Clinicians play an essential role in the development of digital health applications by bringing necessary medical domain expertise to the table. Thanks to the current digital health revolution, interest in healthcare AI is at an all-time high amongst clinicians. Interest, however, is only half the battle, and several significant hurdles remain with respect to development and deployment toolsets for digital health systems that maximizes clinical investigator engagement and fully leverages supplied clinical expertise.
Usage of unstructured data is indisputably critical for successful implementations of digital health systems, particularly in the context of a learning health system. Over a decades-long course of applying NLP in support of development and deployment of such a system, we at the Mayo Clinic have gone through a large variety of toolsets and approaches, starting from the widely known Clinical Text Analysis and Knowledge Extraction System (cTAKES) to our most recent NLP as a Service (NLPaaS) platform presented in this article.
Many of these changes in NLP approaches are adaptations resulting from challenges encountered from various projects related to our goal of a learning healthcare system: from bottlenecks encountered during the research and development phase, to issues pertaining to production deployment, to barriers towards widespread adoption and use of developed algorithms.

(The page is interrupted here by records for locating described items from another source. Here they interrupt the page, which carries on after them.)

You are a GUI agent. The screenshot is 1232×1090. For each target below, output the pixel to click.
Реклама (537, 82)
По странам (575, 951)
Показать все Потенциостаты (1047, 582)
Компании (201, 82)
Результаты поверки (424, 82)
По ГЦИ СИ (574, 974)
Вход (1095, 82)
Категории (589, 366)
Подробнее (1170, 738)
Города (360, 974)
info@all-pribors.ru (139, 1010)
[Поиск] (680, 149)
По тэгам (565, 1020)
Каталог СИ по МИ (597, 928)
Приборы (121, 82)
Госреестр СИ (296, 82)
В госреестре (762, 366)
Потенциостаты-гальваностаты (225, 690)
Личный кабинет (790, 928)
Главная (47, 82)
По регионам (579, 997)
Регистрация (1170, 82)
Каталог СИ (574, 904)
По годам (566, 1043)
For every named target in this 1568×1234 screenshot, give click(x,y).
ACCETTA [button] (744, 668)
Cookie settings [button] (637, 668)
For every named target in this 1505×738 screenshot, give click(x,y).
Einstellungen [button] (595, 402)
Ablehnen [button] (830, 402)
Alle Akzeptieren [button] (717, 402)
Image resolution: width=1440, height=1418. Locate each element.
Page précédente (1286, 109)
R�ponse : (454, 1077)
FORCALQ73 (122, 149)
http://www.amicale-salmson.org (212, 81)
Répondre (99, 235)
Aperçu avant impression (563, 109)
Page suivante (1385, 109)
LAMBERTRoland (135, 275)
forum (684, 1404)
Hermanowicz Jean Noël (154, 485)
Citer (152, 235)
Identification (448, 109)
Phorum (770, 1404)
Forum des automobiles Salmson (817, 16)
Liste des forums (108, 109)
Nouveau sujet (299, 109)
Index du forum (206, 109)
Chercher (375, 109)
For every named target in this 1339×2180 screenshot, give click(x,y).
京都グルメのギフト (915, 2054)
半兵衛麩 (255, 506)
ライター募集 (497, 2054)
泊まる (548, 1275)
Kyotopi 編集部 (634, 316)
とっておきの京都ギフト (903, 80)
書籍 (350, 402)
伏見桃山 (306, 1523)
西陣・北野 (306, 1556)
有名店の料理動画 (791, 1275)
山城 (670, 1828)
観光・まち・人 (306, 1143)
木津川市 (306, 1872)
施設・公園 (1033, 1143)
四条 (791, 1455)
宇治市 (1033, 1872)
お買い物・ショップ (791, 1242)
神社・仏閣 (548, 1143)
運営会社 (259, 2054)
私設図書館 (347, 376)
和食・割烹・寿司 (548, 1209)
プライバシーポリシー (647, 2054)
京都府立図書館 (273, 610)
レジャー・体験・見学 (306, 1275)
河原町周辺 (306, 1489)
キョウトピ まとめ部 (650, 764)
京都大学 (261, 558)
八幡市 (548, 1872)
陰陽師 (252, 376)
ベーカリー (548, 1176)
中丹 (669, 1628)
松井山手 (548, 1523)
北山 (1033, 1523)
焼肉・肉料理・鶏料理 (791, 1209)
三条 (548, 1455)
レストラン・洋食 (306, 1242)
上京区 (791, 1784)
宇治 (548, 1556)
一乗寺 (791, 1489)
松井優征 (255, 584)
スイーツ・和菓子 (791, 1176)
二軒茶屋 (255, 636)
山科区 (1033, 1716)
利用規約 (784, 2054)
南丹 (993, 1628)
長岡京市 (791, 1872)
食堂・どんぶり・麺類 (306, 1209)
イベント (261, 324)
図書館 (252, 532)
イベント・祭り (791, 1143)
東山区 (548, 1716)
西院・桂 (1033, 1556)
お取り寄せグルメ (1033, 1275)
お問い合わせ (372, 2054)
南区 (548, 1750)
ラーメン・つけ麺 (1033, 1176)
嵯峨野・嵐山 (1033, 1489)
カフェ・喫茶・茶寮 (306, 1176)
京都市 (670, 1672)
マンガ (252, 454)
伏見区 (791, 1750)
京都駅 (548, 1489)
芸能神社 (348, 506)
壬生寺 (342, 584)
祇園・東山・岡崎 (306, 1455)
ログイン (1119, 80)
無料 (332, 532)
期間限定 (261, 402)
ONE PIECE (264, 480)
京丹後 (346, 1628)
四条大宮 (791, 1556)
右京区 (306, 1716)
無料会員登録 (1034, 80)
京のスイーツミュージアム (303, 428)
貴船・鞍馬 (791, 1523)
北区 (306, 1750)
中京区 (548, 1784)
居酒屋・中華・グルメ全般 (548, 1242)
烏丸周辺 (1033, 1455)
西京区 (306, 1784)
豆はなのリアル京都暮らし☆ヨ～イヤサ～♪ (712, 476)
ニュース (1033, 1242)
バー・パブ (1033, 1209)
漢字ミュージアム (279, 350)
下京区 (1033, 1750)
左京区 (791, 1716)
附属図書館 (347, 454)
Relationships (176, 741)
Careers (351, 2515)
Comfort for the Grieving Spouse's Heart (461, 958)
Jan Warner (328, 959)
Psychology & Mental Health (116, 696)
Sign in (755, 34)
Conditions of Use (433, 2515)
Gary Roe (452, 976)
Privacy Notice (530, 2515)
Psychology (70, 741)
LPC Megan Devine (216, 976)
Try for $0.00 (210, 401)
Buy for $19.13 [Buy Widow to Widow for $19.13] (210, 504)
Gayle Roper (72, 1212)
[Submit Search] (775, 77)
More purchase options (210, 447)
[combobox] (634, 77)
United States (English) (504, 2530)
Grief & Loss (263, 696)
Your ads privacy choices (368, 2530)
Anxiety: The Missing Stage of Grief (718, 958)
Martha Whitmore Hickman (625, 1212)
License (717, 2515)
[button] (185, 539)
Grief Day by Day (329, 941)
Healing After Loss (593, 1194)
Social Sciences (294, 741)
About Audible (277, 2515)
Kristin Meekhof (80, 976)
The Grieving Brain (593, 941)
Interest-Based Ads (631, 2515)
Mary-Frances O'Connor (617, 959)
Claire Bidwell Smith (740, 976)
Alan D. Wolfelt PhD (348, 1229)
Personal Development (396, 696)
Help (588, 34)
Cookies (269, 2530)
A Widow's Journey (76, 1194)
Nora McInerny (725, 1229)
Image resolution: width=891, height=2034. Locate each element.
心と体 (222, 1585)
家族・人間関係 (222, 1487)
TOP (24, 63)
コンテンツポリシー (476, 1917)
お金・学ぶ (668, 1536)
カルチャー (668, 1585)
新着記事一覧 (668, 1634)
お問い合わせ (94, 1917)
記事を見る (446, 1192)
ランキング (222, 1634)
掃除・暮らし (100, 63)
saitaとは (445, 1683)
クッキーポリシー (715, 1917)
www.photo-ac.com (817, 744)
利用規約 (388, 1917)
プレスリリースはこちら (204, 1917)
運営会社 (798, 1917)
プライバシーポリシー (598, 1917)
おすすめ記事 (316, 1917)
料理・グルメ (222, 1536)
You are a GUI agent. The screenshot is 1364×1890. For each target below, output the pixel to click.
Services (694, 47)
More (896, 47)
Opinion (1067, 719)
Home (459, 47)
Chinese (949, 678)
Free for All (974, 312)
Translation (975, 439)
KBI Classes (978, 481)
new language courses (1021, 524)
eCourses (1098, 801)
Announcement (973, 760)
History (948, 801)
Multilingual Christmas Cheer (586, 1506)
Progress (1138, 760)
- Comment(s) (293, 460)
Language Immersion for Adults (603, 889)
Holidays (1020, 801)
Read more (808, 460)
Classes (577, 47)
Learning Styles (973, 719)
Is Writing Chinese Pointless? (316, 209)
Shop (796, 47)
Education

In our article, we highlighted several of these issues, particularly in the context of the development of cross-institutionally portable and deployable healthcare AI, and formulated these issues as three general desiderata for the development of an NLP platform. Also contained therein is an example implementation of the NLPaaS platform, which realized these desiderata as user-friendly, high-throughput, and collaborative NLP self-service platform for clinician collaborators.
Of particular note, we envision a collaborative crowd-sourcing approach to deal with the semantic portability gap. Given the wide variety of semantic perspectives held by differing clinicians from differing institutions, we believe that, to create a robust clinical AI, it is critical that all these perspectives be considered given decision making. Given sufficient example perspectives (via crowd-sourcing), we theorize that traditional statistical approaches can learn precisely how to weight these different perspectives given any input data-set.
Will such an approach work? Time will tell: we certainly believe so, but it is impossible to test without a critical mass of semantic perspectives - thus necessitating the development of our proposed NLP platform. Such an experiment on cross-institutional portability is, of course, not fully doable by only a single institution: we gladly welcome you (and the perspectives you bring) to join us on our journey.
We are excited to share the lessons we have learned and cordially hope they serve a constructive purpose. We invite the community to participate in a dialogue by sharing your valuable feedback alongside your own experiences on the topic.